TASK LIST –
1. For each statement below, say yes or no according to the theater questionnaire and quote the words from it that decide. (a) The writer rates Moonlight 6 out of ten. (b) Honest had a large cast. (c) The writer found Wastwater easy to follow.
2. Extract the passage of the theater questionnaire starting at "What was your" and ending at "of Cherbourg) again?".

STUDY TEXT –
[Start of section]
I don't know about "that you liked", but oh boy can I remember a line from it! Exodus was a truly interesting experience; first, Moses made a great many God-backed demands to be allowed to leave Egypt with the Children of Israel. Then the Children of Israel whined a lot about the hardships they were facing (if I were Moses, I'd've sent them back to Egypt, which is probably why he is a Bible Legend and I am not). Then they started laying down laws and regulations. And then they started talking about building a Tabernacle and all the assorted paraphernalia. I may not have absorbed every element of the two books I heard that day (it was six hours, after all), but I will never forget the accepted holy colours: "and gold and blue and purple and scarlet and fine twined linens"!
What would you give number four (Moonlight) out of ten?
Hmmm, tricky. I don't think I get Pinter, and for an 80 minute show it didn't half drag. But I thought the actors were great, and I loved the sound and lighting design. I think I'll go for 6, myself.
Was there someone hot in number five (The Children's Hour)?
Not for me, though I assume the various cast members will have their respective fans.
What was number six (Wastwater) about?
I wish I knew. I found it wholly pretentious and unnecessarily impenetrable. If only it had met the audience halfway and presented an interesting or at least vaguely comprehensible experience, I might have felt far more sympathetic towards it and thus might have been able to answer this question.
Who was your favourite actor in number seven (Honest)?
There was only one actor! However, I rather suspect he'd have been my favourite had there been a cast of thousands. Trystan Gravelle, aka the Welshest Man in Theatre.
What was your favourite bit in number eight (Betty Blue Eyes)?
I adored the whole show. I really really did. Today, I think I shall go for the number 'Pig No Pig'. I laughed and laughed and laughed and laughed and LAUGHED. Sarah Lancashire and Ann Emery are absolute legends.
Would you see number nine (The Umbrellas of Cherbourg) again?
[End of section]
Stored items:
[Start of section]
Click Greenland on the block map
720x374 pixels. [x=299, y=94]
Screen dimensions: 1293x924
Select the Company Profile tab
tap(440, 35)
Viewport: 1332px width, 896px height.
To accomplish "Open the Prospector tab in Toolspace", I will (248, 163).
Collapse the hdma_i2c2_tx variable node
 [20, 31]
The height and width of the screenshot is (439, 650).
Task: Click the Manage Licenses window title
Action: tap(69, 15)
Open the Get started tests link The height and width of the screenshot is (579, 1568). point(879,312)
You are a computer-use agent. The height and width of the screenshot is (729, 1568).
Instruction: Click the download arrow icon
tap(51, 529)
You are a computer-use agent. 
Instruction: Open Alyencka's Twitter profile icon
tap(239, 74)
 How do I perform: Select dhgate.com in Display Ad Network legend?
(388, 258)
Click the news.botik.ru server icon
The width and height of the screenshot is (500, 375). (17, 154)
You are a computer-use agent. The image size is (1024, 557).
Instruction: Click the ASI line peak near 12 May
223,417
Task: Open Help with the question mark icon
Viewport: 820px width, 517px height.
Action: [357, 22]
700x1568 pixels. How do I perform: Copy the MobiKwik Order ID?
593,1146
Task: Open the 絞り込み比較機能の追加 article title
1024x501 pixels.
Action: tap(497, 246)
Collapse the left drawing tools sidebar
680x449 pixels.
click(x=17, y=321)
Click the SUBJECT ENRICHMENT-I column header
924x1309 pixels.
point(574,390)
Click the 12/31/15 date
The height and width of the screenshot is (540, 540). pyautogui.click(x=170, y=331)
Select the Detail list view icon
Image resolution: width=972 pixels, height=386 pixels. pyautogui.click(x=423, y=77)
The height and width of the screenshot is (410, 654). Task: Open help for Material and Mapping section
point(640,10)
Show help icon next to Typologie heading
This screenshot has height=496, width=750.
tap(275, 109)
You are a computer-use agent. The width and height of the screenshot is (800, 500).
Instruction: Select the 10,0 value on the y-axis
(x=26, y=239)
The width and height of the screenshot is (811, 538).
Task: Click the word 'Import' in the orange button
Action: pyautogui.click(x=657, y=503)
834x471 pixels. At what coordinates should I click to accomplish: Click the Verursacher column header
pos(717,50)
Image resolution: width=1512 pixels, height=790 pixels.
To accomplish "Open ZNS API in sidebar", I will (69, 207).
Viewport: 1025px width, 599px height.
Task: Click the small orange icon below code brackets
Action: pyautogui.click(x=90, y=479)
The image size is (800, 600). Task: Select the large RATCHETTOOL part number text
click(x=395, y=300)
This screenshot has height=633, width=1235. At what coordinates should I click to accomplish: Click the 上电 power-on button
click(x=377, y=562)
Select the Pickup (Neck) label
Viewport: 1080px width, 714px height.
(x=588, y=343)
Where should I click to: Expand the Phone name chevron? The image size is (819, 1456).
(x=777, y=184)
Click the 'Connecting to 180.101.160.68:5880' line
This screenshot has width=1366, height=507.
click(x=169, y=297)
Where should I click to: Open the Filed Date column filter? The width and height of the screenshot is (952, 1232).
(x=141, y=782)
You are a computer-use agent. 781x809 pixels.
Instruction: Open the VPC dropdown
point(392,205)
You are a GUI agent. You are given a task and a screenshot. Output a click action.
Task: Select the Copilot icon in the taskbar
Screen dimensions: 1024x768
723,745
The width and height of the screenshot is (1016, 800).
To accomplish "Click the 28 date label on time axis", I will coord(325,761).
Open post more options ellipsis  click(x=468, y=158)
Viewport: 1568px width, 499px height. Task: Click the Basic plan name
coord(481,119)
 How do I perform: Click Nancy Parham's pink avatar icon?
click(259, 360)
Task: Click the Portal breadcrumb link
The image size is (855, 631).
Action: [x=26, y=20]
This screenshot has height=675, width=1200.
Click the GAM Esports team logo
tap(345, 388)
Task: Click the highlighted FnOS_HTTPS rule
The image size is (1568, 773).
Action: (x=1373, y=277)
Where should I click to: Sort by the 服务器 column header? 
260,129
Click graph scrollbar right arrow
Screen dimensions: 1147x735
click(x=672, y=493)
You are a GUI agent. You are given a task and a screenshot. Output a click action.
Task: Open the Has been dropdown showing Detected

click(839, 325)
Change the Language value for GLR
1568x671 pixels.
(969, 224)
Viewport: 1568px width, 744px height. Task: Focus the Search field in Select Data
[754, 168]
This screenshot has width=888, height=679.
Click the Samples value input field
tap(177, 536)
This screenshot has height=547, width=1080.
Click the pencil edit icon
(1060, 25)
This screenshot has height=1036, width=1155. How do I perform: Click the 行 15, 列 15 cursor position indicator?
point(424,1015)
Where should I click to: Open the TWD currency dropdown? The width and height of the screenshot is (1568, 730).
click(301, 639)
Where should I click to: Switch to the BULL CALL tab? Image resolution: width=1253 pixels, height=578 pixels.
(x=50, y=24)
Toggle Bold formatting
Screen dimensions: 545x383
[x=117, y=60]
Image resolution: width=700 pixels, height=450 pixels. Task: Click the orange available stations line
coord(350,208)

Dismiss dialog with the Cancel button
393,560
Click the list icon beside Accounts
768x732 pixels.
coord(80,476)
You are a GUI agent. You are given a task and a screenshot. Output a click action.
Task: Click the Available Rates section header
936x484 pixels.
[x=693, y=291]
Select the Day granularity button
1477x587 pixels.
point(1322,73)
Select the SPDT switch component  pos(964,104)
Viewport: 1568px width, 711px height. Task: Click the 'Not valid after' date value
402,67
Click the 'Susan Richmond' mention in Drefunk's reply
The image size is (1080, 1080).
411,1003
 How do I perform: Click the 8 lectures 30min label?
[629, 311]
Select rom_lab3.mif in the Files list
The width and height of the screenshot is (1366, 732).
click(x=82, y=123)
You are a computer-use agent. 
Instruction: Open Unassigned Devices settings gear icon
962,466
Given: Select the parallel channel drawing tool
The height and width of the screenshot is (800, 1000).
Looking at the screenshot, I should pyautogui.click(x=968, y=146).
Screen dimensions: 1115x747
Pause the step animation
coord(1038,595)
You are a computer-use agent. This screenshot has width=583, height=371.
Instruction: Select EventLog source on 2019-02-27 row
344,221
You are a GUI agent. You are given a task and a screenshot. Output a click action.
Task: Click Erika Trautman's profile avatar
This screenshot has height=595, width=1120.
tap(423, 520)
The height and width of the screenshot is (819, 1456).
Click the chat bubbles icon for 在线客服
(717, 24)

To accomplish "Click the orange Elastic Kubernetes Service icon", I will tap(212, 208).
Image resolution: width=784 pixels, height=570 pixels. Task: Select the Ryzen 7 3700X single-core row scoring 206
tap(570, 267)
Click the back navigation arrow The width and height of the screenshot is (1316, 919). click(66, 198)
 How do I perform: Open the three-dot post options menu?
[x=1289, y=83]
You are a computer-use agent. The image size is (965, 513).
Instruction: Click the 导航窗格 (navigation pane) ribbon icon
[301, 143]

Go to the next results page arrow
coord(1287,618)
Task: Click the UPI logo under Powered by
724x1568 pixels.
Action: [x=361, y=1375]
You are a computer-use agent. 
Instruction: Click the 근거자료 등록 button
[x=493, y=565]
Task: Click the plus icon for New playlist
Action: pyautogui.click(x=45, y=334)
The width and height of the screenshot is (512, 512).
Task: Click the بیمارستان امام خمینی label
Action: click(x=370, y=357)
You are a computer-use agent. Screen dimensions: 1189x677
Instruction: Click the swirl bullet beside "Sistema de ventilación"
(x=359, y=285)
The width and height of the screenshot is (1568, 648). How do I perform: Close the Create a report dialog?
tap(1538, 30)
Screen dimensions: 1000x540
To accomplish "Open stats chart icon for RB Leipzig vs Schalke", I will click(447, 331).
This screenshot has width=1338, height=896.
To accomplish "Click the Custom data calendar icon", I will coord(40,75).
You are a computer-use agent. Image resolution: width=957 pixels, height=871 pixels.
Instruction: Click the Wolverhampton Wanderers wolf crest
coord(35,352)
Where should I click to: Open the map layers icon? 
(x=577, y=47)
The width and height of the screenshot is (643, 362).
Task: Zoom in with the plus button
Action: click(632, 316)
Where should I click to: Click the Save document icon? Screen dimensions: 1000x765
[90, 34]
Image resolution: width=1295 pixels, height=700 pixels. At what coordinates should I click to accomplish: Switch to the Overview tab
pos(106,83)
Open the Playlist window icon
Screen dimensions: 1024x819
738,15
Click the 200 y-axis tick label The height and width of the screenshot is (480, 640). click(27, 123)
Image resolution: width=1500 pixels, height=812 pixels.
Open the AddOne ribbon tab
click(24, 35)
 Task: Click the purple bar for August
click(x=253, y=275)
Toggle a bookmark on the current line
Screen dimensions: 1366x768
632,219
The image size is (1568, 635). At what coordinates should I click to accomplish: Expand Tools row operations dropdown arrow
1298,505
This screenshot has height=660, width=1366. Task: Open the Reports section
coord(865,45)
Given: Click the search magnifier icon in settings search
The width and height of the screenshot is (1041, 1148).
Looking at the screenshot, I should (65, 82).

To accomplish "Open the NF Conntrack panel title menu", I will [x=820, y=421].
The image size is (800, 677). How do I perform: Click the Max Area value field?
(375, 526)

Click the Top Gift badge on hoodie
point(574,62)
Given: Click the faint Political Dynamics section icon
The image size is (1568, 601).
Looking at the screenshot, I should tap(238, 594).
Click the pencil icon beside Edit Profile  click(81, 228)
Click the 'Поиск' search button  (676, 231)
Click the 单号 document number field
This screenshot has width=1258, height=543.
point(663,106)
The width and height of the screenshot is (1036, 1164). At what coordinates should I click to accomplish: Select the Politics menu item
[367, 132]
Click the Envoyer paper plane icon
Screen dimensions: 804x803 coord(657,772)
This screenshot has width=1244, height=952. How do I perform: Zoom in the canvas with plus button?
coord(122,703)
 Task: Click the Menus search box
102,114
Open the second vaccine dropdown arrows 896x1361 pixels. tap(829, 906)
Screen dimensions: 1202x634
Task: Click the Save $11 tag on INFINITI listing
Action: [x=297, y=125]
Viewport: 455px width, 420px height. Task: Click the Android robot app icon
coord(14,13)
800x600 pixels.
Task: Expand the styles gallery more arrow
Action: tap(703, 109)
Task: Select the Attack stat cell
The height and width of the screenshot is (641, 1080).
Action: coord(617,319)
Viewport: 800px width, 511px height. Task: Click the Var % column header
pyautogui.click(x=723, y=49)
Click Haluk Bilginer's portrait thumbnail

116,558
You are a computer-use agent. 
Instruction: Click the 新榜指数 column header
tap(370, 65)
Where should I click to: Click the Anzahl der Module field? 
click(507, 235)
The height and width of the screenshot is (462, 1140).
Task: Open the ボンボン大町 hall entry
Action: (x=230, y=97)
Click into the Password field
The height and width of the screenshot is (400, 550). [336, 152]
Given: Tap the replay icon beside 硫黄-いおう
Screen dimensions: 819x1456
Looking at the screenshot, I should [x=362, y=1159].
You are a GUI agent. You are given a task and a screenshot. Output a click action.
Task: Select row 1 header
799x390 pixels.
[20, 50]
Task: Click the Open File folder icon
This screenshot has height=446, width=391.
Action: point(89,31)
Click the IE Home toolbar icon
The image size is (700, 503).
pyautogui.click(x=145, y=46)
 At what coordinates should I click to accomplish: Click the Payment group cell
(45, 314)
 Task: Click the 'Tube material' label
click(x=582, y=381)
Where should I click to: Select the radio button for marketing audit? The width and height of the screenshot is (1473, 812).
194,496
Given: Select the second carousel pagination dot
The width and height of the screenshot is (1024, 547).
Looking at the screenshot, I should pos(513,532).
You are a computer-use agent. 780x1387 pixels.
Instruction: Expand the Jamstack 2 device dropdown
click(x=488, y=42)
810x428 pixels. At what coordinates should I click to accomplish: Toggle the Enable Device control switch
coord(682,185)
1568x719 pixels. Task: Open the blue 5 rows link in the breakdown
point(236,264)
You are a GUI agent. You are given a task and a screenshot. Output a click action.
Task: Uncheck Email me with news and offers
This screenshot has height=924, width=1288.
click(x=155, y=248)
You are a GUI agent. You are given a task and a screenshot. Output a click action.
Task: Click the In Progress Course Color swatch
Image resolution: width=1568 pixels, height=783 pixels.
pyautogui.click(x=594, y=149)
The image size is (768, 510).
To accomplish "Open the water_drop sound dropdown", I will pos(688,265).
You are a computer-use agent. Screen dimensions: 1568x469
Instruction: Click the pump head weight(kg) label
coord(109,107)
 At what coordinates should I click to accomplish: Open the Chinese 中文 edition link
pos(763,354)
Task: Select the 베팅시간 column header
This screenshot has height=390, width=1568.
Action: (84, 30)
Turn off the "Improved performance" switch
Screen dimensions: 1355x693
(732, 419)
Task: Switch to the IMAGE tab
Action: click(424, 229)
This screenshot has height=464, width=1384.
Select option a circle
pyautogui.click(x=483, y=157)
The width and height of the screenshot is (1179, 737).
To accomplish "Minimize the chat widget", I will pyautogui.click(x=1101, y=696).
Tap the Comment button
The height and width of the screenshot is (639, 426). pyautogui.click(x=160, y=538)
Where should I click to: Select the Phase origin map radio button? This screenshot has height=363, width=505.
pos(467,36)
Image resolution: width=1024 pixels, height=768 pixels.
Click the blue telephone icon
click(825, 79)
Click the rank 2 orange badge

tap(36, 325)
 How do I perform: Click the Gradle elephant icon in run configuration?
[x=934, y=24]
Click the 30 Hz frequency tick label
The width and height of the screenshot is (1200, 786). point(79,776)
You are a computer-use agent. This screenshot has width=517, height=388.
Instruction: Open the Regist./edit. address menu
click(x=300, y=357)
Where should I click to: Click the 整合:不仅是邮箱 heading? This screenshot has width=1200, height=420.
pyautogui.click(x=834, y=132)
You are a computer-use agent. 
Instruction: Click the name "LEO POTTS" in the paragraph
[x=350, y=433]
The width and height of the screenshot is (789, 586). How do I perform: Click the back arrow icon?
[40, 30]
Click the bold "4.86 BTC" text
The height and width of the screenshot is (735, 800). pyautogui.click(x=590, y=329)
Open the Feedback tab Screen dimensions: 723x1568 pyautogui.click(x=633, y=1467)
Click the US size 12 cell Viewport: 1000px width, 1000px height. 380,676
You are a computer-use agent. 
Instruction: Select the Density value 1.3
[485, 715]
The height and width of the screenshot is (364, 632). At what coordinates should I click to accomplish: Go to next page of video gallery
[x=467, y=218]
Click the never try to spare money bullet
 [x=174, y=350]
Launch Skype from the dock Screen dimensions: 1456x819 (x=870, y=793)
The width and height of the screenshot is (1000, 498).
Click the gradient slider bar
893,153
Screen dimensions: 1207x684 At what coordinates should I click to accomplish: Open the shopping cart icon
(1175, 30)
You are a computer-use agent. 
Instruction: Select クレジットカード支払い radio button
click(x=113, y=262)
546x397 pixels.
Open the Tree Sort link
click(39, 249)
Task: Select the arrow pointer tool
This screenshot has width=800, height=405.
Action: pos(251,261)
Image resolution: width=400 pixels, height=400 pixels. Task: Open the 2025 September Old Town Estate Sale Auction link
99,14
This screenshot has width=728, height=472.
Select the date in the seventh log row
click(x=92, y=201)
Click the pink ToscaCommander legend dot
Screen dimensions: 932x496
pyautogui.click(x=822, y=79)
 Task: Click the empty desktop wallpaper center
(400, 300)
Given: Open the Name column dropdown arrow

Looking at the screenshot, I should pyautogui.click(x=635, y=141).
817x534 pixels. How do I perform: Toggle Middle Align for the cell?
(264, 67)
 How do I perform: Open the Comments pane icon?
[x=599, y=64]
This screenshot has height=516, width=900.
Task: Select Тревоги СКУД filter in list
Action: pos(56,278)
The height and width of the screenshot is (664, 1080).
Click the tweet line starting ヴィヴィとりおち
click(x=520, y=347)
[End of section]
RESULTS FOR EACH TASK –
1.
(a) Yes: "I think I'll go for 6, myself."
(b) No: "There was only one actor!"
(c) No: "I found it wholly pretentious and unnecessarily impenetrable."

2.
What was your favourite bit in number eight (Betty Blue Eyes)?
I adored the whole show. I really really did. Today, I think I shall go for the number 'Pig No Pig'. I laughed and laughed and laughed and laughed and LAUGHED. Sarah Lancashire and Ann Emery are absolute legends.
Would you see number nine (The Umbrellas of Cherbourg) again?